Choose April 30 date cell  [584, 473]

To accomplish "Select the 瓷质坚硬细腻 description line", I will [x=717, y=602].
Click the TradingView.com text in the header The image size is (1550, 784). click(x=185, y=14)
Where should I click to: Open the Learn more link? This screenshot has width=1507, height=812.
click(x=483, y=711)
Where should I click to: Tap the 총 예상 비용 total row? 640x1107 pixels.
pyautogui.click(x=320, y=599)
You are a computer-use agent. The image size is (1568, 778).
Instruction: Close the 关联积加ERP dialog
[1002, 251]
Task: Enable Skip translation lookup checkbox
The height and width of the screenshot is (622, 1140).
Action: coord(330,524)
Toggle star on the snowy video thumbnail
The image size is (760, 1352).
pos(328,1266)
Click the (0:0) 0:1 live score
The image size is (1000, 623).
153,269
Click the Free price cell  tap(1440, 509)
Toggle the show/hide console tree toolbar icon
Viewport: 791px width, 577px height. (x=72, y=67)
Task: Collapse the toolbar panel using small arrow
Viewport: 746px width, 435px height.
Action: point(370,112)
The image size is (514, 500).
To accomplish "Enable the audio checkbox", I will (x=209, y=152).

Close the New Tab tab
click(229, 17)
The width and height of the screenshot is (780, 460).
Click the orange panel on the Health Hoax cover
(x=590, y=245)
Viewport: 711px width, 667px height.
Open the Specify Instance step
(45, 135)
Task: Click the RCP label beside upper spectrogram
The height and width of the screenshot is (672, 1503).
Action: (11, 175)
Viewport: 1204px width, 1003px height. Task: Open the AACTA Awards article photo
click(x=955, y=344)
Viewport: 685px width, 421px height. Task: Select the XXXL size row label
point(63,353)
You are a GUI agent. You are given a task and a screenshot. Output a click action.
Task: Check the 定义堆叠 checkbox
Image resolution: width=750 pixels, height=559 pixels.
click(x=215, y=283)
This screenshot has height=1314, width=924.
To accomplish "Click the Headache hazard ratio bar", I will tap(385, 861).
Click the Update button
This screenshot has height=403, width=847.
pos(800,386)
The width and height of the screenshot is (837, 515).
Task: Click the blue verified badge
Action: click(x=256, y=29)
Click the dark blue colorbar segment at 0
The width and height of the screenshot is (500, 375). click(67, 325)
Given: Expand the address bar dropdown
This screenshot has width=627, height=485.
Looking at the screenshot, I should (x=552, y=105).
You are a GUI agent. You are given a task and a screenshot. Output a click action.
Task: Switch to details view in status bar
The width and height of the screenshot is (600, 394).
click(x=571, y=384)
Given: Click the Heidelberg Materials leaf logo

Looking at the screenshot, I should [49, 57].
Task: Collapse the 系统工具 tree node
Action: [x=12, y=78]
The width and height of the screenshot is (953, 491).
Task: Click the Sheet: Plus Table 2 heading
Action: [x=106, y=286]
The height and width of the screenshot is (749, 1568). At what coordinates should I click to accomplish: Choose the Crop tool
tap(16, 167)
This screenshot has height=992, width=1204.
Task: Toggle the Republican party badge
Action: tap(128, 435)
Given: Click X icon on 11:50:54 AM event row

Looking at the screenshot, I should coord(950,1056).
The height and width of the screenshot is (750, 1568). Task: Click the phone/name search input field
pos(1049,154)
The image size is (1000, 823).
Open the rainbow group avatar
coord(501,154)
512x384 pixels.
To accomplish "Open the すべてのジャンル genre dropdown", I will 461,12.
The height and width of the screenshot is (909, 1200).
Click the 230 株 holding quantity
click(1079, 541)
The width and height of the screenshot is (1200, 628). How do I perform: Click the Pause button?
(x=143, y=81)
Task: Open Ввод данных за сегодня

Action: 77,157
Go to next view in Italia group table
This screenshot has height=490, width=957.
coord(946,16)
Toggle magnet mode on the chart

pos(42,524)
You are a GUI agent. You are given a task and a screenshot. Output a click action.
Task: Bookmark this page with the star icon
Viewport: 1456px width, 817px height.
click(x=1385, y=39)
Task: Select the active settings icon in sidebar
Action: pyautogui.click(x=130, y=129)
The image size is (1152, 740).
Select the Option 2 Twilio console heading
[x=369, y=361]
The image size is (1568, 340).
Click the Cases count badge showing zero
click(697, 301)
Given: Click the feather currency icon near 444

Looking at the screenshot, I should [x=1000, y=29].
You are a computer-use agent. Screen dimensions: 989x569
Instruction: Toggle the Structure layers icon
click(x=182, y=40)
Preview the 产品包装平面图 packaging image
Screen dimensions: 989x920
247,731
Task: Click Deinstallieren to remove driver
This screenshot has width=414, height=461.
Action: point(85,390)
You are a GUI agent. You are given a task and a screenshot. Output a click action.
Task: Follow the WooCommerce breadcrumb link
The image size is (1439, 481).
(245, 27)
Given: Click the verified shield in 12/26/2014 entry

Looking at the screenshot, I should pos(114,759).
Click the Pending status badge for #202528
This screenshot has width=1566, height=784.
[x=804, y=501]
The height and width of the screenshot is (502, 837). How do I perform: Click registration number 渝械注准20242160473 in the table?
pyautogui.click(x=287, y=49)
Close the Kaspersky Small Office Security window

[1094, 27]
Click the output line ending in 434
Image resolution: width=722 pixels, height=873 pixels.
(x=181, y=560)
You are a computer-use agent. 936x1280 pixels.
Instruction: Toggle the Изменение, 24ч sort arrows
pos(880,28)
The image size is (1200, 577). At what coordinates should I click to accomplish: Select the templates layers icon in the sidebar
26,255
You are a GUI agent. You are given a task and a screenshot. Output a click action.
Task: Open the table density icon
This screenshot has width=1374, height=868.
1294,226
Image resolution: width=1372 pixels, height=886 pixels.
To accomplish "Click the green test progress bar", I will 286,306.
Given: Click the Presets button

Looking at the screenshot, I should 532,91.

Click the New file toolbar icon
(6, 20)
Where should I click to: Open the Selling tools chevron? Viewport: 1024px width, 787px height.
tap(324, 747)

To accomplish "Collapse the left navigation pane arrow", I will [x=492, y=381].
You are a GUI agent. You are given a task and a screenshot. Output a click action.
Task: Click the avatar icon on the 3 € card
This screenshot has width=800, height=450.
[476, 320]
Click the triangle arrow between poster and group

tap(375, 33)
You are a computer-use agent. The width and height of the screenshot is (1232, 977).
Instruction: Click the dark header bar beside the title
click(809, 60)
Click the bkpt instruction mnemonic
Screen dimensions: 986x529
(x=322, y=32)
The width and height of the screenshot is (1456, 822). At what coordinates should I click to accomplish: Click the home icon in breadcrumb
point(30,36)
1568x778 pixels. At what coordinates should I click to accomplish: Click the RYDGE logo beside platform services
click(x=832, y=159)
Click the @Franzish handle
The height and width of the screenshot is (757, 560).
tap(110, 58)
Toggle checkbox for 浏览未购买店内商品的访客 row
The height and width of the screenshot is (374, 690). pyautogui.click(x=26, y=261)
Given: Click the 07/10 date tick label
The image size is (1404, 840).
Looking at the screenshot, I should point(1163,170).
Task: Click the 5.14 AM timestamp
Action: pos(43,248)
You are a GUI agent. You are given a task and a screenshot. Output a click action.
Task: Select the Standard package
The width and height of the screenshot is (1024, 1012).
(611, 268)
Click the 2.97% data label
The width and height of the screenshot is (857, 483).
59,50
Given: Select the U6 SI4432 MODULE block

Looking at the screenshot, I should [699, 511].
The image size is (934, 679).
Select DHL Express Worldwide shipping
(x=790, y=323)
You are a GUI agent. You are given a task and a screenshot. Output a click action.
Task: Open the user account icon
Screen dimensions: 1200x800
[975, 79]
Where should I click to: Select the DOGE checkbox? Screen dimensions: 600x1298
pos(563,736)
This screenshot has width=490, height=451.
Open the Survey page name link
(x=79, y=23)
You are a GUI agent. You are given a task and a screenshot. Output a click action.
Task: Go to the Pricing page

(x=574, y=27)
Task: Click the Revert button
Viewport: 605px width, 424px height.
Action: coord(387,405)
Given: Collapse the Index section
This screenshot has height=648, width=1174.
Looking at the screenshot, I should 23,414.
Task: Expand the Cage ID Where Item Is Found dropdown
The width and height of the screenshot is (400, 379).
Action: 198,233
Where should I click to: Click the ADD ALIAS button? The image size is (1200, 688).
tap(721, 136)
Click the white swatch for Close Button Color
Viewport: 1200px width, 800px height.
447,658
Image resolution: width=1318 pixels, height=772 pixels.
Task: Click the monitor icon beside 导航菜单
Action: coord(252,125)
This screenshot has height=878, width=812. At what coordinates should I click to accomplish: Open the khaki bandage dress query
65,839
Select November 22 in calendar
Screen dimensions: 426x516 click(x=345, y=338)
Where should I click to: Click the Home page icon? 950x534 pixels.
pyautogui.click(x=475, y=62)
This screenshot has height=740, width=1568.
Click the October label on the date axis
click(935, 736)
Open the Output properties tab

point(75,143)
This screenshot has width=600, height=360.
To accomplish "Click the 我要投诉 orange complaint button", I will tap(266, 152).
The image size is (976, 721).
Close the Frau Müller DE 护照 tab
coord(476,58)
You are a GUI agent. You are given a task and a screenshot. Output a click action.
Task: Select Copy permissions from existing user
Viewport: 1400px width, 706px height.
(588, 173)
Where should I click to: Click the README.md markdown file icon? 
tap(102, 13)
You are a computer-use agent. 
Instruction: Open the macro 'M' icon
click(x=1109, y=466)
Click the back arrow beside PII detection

## Your instructions
In the data, find how many lines hold the string "cell", and answer with the number only.

## Exercise solution
2